Perhaps you’re old enough to remember when the library was the place we went to learn. We foraged through card catalogs, encyclopedias and the Reader's Guide to Periodical Literature in hopes that we’d be able to understand what was going on in other people’s minds when they decided what went where.
The process was time-consuming, frustrating and often futile. We collected more data than we needed because we didn’t want to have to come back to look it up. If our objective was to write a report, we had to anticipate every detail in advance because once the results were on paper, there was no going back.
Think of how search changed things. We no longer have to memorize or write down facts on the chance that they might be needed. When we want a fact, we can look it up in an instant. There’s no need to navigate for information because search engines index everything, and information can be categorized many ways at once. And we don’t have to clog up our notebooks – or our minds – with facts we don’t need because we can get them later.
Search has changed our behavior. It has made the once-arduous process of finding and retaining information fast and fluid. It has freed us from the constraints of rigid organizational structures so we can think creatively. And it has made research a process of continuous iteration and discovery. As we try new terms, we stumble upon unexpected ideas and perspectives, which may take us off in new directions. There are no barriers to entry and no rules.
Think of the economics of big data the same way. It changes not only the scope and volume of data we can process, but also the way we think about data in the first place.
Traditional data warehouses are a lot like libraries. They contain only the information that humans have made a conscious decision to put into them. They’re structured, organized and accessible only within narrow parameters defined by data types and query languages. They have great value, but they don’t align well to the way people think.
Big data is to data warehousing what a search engine is to a library. In fact, Hadoop actually has its roots in search engine research. It easily handles structured, semi-structured and unstructured data, as do the new class of NoSQL databases. You can easily add new data types and queries, continually experimenting and refining your questions to look for new angles. Often you discover correlations that you didn’t expect, and that may take you off in a new direction. Just like a search engine.

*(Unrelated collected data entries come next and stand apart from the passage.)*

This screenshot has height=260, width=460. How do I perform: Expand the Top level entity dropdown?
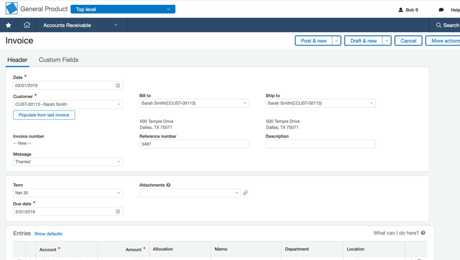tap(123, 9)
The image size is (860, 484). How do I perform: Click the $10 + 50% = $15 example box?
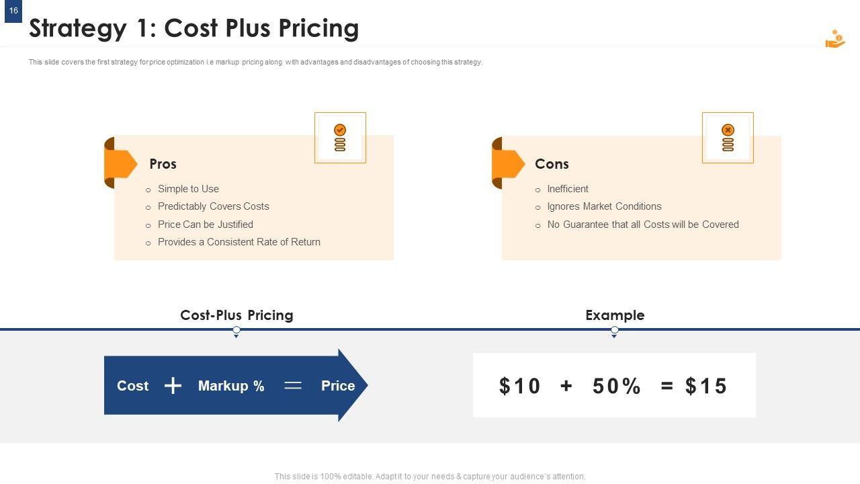[614, 385]
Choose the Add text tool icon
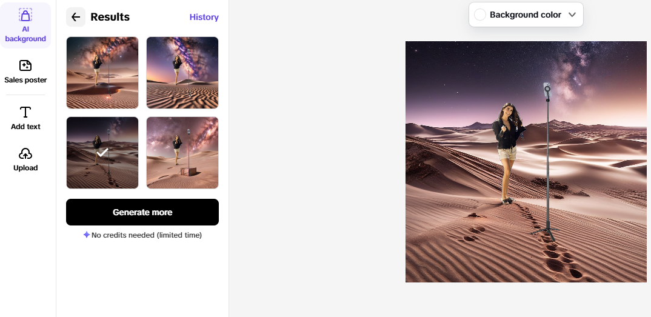Viewport: 651px width, 317px height. click(25, 112)
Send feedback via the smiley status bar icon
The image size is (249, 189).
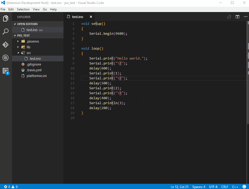(x=244, y=187)
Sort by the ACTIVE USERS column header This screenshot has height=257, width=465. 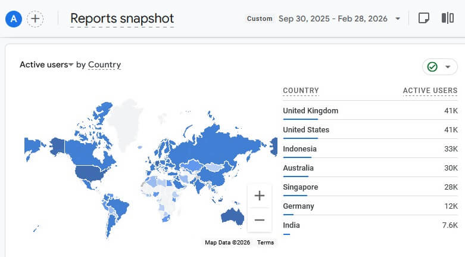click(x=430, y=91)
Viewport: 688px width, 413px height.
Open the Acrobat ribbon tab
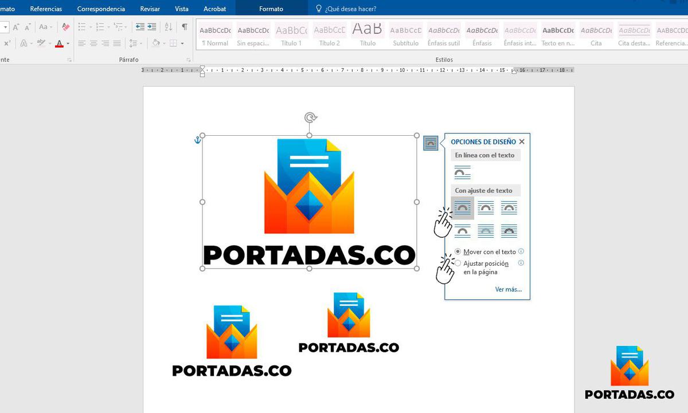pyautogui.click(x=215, y=9)
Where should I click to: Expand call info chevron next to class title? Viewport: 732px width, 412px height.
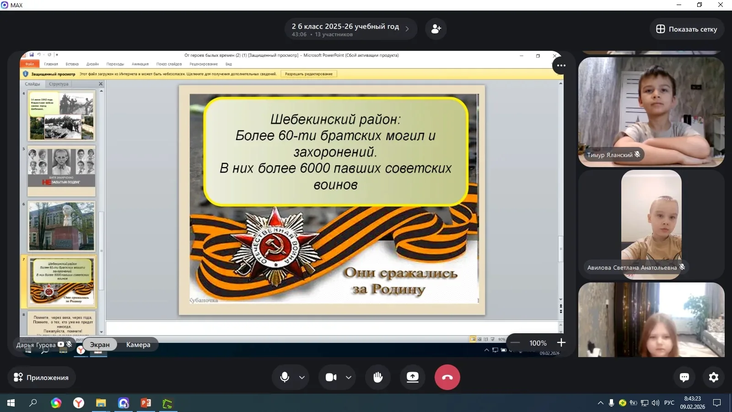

Hadoop has also redefined the economics of big data, reducing the per-terabyte cost by more than 95%. When cost becomes a non-issue, adoption always soars. Smart organizations are using these new economic rules to make big data services available to anyone who needs them.
Big data should change the way we think about how we collect and process data in these ways:
Access to analytics should be ubiquitous. People in the organization who believe they can be more effective by better understanding data should have the opportunity to do so. There are simply no valid economic arguments to the contrary.
Analytics should be more exploratory. The cost of data warehouses limits their use to applications that have well-defined business value. Big data gives you the freedom to experiment. Think of this analogy: In the days when mainframes ruled, almost no one had the resources to perform “what-if” modeling. Personal computers obliterated those cost barriers, freeing users to innovate in how they used data. That completely changed the way business was done.
Analytics should be iterative. Here we can steal an idea from DevOps, the wildly popular new deployment and development technique that breaks big projects up into tiny pieces with frequent deliverables and a constant feedback loop. DevOps yields better software because code is continually improved as it is developed. Think of analytics the same way, not as a “big bang” event with a definitive outcome, but more as a process in which interesting discoveries are investigated, revisited and refined.
Gather as much data as possible. The cost of storing and processing data is now so low that the question of what to keep has given way to the question of what not to keep. Give users a lot of latitude to import and crunch new data sets. Interesting relationships will invariably emerge.